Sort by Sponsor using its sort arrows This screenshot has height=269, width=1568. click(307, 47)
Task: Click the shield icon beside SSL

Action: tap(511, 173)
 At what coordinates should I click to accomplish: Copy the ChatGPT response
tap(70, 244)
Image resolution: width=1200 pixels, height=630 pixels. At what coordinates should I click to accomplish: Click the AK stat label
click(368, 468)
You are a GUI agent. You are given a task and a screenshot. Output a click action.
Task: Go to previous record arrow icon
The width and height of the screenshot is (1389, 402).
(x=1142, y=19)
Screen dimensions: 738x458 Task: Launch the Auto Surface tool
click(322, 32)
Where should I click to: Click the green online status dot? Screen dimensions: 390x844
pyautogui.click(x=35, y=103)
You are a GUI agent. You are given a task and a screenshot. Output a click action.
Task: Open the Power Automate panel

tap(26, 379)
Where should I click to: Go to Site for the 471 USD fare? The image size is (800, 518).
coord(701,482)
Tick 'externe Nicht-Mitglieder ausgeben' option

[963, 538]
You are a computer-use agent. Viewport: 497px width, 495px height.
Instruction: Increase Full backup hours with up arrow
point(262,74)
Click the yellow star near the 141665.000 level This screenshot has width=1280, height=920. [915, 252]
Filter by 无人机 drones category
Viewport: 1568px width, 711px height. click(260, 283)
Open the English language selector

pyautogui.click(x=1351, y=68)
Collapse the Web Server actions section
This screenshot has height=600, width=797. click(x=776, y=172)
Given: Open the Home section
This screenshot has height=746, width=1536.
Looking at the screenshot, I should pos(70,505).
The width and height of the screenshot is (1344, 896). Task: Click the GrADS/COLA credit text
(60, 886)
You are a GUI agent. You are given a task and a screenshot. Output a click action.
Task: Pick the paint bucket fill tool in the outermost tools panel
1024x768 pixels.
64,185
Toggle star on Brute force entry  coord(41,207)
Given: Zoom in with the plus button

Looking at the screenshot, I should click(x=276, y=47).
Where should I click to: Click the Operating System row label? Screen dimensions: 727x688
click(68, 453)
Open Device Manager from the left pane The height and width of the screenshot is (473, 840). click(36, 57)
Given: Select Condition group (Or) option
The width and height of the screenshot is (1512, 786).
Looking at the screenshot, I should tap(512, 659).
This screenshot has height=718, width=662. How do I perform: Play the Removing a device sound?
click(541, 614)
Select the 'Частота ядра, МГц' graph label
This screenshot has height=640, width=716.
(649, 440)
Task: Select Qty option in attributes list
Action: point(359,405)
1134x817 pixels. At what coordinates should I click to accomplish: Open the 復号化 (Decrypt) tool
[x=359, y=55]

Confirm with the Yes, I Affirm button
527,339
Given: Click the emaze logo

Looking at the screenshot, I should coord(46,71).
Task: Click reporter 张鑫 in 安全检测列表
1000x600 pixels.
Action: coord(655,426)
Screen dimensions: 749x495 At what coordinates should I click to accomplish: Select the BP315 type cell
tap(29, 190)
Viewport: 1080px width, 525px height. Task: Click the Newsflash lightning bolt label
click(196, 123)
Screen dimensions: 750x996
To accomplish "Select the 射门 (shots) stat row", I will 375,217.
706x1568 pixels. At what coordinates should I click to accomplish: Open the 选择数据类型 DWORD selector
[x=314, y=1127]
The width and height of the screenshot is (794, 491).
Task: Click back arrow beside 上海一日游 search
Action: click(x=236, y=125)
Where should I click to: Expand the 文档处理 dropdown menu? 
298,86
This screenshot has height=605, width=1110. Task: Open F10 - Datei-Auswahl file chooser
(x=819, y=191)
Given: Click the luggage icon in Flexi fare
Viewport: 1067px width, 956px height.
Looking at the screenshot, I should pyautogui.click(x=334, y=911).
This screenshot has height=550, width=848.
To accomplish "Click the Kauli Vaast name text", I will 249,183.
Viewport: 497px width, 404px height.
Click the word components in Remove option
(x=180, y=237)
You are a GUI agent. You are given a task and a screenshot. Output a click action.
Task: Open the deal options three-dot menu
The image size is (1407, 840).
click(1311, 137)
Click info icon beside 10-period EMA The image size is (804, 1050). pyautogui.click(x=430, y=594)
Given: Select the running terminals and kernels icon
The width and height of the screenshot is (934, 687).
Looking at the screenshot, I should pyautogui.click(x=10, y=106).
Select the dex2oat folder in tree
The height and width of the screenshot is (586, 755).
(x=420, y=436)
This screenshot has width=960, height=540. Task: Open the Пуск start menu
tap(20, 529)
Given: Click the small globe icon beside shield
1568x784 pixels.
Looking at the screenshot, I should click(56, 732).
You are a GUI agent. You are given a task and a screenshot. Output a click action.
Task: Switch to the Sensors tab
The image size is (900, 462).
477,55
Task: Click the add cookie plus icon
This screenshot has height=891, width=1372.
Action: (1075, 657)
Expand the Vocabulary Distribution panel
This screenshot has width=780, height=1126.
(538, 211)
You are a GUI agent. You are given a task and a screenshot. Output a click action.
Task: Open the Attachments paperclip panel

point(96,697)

_ _ _ _ _ _ _

* [Problem description]:
Output every entry exactly as it appears.

* [Answer box]:
Sort by Sponsor using its sort arrows This screenshot has height=269, width=1568. click(307, 47)
Task: Click the shield icon beside SSL

Action: tap(511, 173)
 At what coordinates should I click to accomplish: Copy the ChatGPT response
tap(70, 244)
Image resolution: width=1200 pixels, height=630 pixels. At what coordinates should I click to accomplish: Click the AK stat label
click(368, 468)
You are a GUI agent. You are given a task and a screenshot. Output a click action.
Task: Go to previous record arrow icon
The width and height of the screenshot is (1389, 402).
(x=1142, y=19)
Screen dimensions: 738x458 Task: Launch the Auto Surface tool
click(322, 32)
Where should I click to: Click the green online status dot? Screen dimensions: 390x844
pyautogui.click(x=35, y=103)
You are a GUI agent. You are given a task and a screenshot. Output a click action.
Task: Open the Power Automate panel

tap(26, 379)
Where should I click to: Go to Site for the 471 USD fare? The image size is (800, 518).
coord(701,482)
Tick 'externe Nicht-Mitglieder ausgeben' option

[963, 538]
You are a computer-use agent. Viewport: 497px width, 495px height.
Instruction: Increase Full backup hours with up arrow
point(262,74)
Click the yellow star near the 141665.000 level This screenshot has width=1280, height=920. [915, 252]
Filter by 无人机 drones category
Viewport: 1568px width, 711px height. click(260, 283)
Open the English language selector

pyautogui.click(x=1351, y=68)
Collapse the Web Server actions section
This screenshot has height=600, width=797. click(x=776, y=172)
Given: Open the Home section
This screenshot has height=746, width=1536.
Looking at the screenshot, I should pos(70,505).
The width and height of the screenshot is (1344, 896). Task: Click the GrADS/COLA credit text
(60, 886)
You are a GUI agent. You are given a task and a screenshot. Output a click action.
Task: Pick the paint bucket fill tool in the outermost tools panel
1024x768 pixels.
64,185
Toggle star on Brute force entry  coord(41,207)
Given: Zoom in with the plus button

Looking at the screenshot, I should click(x=276, y=47).
Where should I click to: Click the Operating System row label? Screen dimensions: 727x688
click(68, 453)
Open Device Manager from the left pane The height and width of the screenshot is (473, 840). click(36, 57)
Given: Select Condition group (Or) option
The width and height of the screenshot is (1512, 786).
Looking at the screenshot, I should tap(512, 659).
This screenshot has height=718, width=662. How do I perform: Play the Removing a device sound?
click(541, 614)
Select the 'Частота ядра, МГц' graph label
This screenshot has height=640, width=716.
(649, 440)
Task: Select Qty option in attributes list
Action: point(359,405)
1134x817 pixels. At what coordinates should I click to accomplish: Open the 復号化 (Decrypt) tool
[x=359, y=55]

Confirm with the Yes, I Affirm button
527,339
Given: Click the emaze logo

Looking at the screenshot, I should coord(46,71).
Task: Click reporter 张鑫 in 安全检测列表
1000x600 pixels.
Action: coord(655,426)
Screen dimensions: 749x495 At what coordinates should I click to accomplish: Select the BP315 type cell
tap(29, 190)
Viewport: 1080px width, 525px height. Task: Click the Newsflash lightning bolt label
click(196, 123)
Screen dimensions: 750x996
To accomplish "Select the 射门 (shots) stat row", I will 375,217.
706x1568 pixels. At what coordinates should I click to accomplish: Open the 选择数据类型 DWORD selector
[x=314, y=1127]
The width and height of the screenshot is (794, 491).
Task: Click back arrow beside 上海一日游 search
Action: click(x=236, y=125)
Where should I click to: Expand the 文档处理 dropdown menu? 
298,86
This screenshot has height=605, width=1110. Task: Open F10 - Datei-Auswahl file chooser
(x=819, y=191)
Given: Click the luggage icon in Flexi fare
Viewport: 1067px width, 956px height.
Looking at the screenshot, I should pyautogui.click(x=334, y=911).
This screenshot has height=550, width=848.
To accomplish "Click the Kauli Vaast name text", I will 249,183.
Viewport: 497px width, 404px height.
Click the word components in Remove option
(x=180, y=237)
You are a GUI agent. You are given a task and a screenshot. Output a click action.
Task: Open the deal options three-dot menu
The image size is (1407, 840).
click(1311, 137)
Click info icon beside 10-period EMA The image size is (804, 1050). pyautogui.click(x=430, y=594)
Given: Select the running terminals and kernels icon
The width and height of the screenshot is (934, 687).
Looking at the screenshot, I should pyautogui.click(x=10, y=106).
Select the dex2oat folder in tree
The height and width of the screenshot is (586, 755).
(x=420, y=436)
This screenshot has width=960, height=540. Task: Open the Пуск start menu
tap(20, 529)
Given: Click the small globe icon beside shield
1568x784 pixels.
Looking at the screenshot, I should click(56, 732).
You are a GUI agent. You are given a task and a screenshot. Output a click action.
Task: Switch to the Sensors tab
The image size is (900, 462).
477,55
Task: Click the add cookie plus icon
This screenshot has height=891, width=1372.
Action: (1075, 657)
Expand the Vocabulary Distribution panel
This screenshot has width=780, height=1126.
(538, 211)
You are a GUI agent. You are given a task and a screenshot. Output a click action.
Task: Open the Attachments paperclip panel

point(96,697)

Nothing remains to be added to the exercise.